**DATASET EXTRACT**:
____________________

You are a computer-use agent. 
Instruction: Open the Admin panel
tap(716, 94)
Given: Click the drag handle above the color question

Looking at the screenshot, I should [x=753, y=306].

____________________

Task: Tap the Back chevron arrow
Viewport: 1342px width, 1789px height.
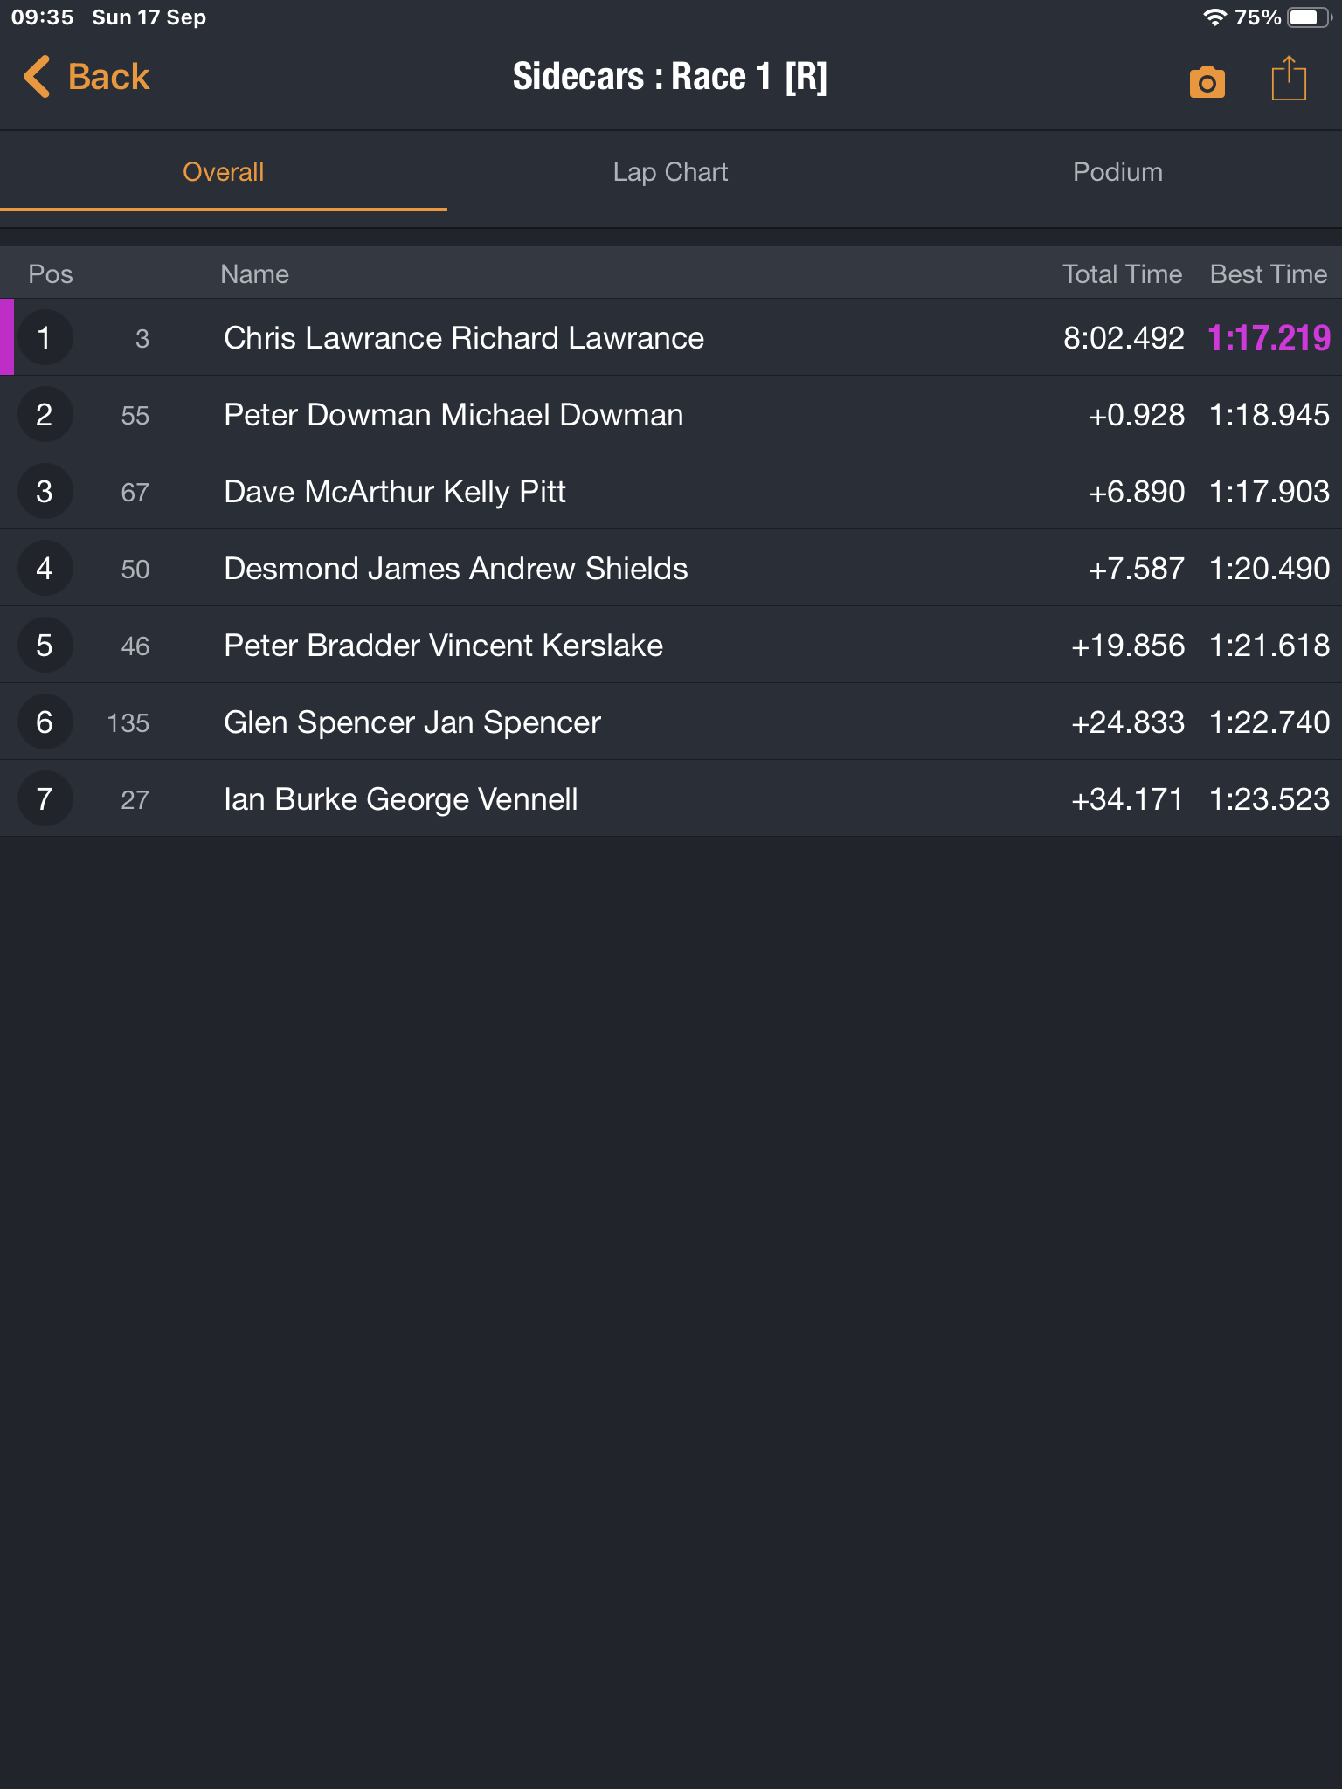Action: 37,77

____________________

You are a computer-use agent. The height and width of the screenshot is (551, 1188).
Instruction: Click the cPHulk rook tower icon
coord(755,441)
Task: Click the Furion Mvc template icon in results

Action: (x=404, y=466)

____________________

**WHAT IS EXPECTED**: All lines of the material that contain the string "agent" are to be copied.

**REPLY TO THE TASK**:
You are a computer-use agent. 
You are a computer-use agent. The height and width of the screenshot is (551, 1188).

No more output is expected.